Reader-induced assumptions, along with other missing or unknown information can create a fragmented and underwhelming reading experience. Adding cues and context across your Data Card can help readers establish a more accurate understanding of your dataset.
Readers are not always going to know the original questions that were answered, or those that were left out. Without the necessary context to interpret results and claims correctly, readers can fill in the blanks with assumptions, which is counter to informed decision making.
Context supports accuracy in interpretation and reproducibility.
Surface the underlying qualitative and anecdotal assumptions, conditions of analysis, seeds, alternative considerations, and any other justifications that could have changed the results of the analysis. This will support reproducibility of analyses, enhance readers’ understanding of the results and can set the stage for future research and investigations.
Documentation that is objective (such as the statistical attributes of labels in a dataset) is often easier to document than subjective (such as the labeling instructions or policies) or speculative (such as potentially unsafe uses of labels). However, easier to document doesn’t guarantee accuracy in understanding. Help readers parse objective information by providing supportive implicit context, and vice-versa.
An answer should clearly reflect the question asked.

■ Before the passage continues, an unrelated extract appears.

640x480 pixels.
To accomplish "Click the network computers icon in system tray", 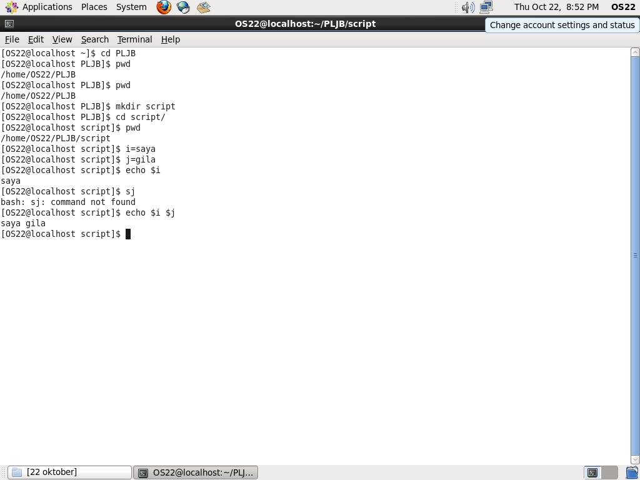I will point(485,7).
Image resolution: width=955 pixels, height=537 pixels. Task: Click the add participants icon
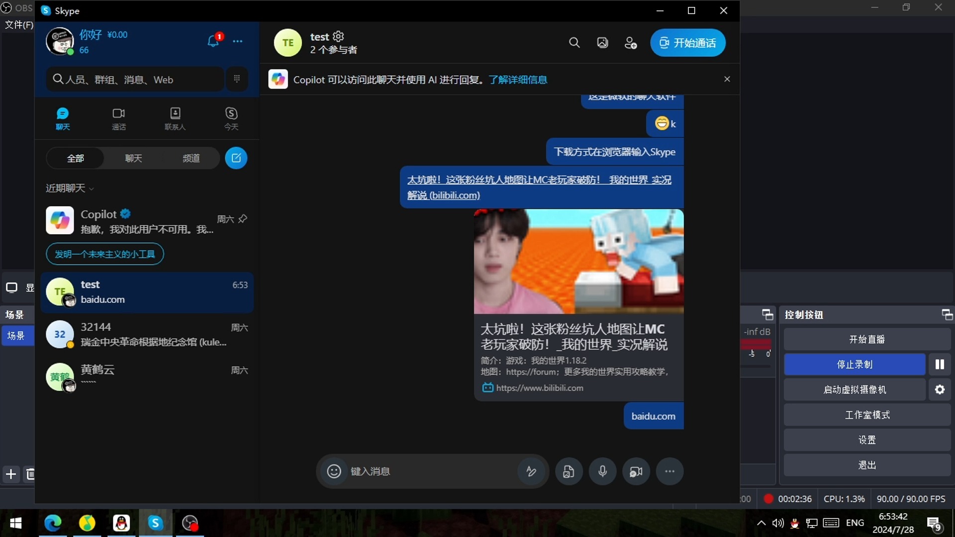click(x=630, y=42)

Readers should be able to infer the questions that you are trying to answer from your content without re-writing the question. This is of particular importance if your Data Card does not have any visual or formatting cues (such as subtitles, or headings) that organize answers.
A good rule of thumb is that a reader should be able to convert an answer back to its original question with minimal deviations. Alternatively, introduce cues that readers can use to understand and contextualize your responses.